I Don’t Have Time (Or Do You?)

This post is written to link with Five Minute Friday: write for five minutes on a one-word prompt. The prompt today is “time.”

“I’d like to, but I don’t have time…”

I hear people say it all the time, and sometimes I even say it myself, but when you stop and think about it, it’s not actually true.

We do have time. We all have time. We don’t know how much of it we have, but for each day we live on this planet, we each have 24 hours (or 1440 minutes, which somehow makes it sound like more.) The question is how we use it.

When we say we don’t have time, what we’re really saying is we are choosing to spend that time elsewhere.

And that’s ok. We have time, but it is limited, so there are decisions that have to be made. I certainly don’t have enough time to do everything I want to do, and each of us has specific responsibilities where our time is already committed – to a job, to caring for a child or a parent, to following through on important commitments we’ve already made.

It’s worth stopping to consider though how we are using our time – recognising that we have choices to make and seeking to choose well. If time is such a valuable commodity, doesn’t it make sense to try to spend it well?

Because time is spent. It’s not something we can hoard or save for a rainy day. Every day – all 24 hours, all 1440 minutes of it, is used up.

We can squander it on scrolling through social media for hours, or we can invest it wisely in activities that are going to build us up and encourage others – praying, reading God’s Word, taking time to talk with others and to listen, doing some exercise, cooking a healthy meal… so many options.

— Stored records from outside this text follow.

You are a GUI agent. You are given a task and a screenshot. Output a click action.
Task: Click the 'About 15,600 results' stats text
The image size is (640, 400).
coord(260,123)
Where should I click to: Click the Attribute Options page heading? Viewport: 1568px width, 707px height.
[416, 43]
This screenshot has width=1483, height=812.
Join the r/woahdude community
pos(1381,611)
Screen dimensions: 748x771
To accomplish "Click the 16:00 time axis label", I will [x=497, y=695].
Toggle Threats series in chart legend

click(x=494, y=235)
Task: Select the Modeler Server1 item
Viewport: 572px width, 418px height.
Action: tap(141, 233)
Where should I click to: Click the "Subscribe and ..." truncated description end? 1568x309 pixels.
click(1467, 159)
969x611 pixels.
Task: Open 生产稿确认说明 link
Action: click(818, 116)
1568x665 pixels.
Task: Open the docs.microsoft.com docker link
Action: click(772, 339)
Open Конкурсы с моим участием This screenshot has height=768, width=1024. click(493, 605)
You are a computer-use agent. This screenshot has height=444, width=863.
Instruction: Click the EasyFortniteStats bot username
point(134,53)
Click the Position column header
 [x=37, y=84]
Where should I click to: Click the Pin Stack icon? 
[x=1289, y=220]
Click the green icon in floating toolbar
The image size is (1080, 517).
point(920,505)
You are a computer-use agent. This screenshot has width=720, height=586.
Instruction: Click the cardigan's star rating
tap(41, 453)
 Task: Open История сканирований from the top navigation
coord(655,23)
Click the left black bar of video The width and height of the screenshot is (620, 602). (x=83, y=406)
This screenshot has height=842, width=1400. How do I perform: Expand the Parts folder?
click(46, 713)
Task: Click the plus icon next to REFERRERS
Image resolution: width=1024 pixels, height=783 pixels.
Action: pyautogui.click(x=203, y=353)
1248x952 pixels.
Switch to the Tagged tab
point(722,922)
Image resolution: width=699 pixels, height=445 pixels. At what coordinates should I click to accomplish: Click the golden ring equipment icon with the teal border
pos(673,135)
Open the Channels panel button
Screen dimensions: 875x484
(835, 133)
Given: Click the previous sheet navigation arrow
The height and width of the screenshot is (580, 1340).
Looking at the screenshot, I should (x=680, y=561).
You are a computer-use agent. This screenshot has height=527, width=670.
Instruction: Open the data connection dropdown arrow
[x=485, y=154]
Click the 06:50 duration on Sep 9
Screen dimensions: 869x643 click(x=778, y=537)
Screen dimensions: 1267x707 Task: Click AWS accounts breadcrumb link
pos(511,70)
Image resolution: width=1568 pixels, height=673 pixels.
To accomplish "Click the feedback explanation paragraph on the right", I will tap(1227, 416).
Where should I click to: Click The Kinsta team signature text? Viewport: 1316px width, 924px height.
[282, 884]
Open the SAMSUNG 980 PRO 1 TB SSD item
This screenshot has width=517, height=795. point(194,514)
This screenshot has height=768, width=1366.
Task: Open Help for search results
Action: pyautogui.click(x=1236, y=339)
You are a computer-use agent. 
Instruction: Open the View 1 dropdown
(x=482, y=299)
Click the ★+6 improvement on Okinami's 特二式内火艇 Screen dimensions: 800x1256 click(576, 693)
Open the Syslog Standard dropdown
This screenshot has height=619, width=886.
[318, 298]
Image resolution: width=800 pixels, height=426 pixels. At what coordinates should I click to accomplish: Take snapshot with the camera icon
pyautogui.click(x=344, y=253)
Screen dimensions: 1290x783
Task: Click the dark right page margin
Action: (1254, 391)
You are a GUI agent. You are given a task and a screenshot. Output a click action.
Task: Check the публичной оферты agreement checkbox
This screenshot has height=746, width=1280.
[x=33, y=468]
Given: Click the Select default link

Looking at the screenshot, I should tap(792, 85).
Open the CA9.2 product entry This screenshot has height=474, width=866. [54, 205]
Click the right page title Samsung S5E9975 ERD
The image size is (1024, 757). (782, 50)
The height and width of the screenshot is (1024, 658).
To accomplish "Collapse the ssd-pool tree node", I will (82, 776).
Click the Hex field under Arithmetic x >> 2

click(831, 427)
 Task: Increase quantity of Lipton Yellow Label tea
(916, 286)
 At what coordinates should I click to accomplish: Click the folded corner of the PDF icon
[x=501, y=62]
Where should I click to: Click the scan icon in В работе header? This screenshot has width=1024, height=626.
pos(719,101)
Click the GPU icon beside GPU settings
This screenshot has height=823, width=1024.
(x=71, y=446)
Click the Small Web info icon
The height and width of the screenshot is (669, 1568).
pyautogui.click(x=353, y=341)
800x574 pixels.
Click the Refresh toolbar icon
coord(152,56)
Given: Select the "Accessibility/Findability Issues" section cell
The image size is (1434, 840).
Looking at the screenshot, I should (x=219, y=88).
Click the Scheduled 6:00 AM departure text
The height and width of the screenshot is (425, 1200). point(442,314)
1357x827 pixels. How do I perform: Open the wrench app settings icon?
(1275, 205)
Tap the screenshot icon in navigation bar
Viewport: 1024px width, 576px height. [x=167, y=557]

It’s a challenge to consider how we use our time, and it’s a challenge I want to take seriously this year.

When we finally emerge from the disruption to our daily activities that we’ve experienced over the last ten months, and we resume some kind of normal pattern of life, I’d like it to be a better normal, where I consider how I use my time and seek to use it well.

I may not have time for all I want to do, but I will have time for all God wants me to do if I don’t get distracted and waste it on other things.

Our choices may seem small, but they all add up – hopefully to a life well-lived.

“How we spend our days is, of course, how we spend our lives.
What we do with this hour, and that one, is what we are doing.” (Annie Dillard)

26 thoughts on “I Don’t Have Time (Or Do You?)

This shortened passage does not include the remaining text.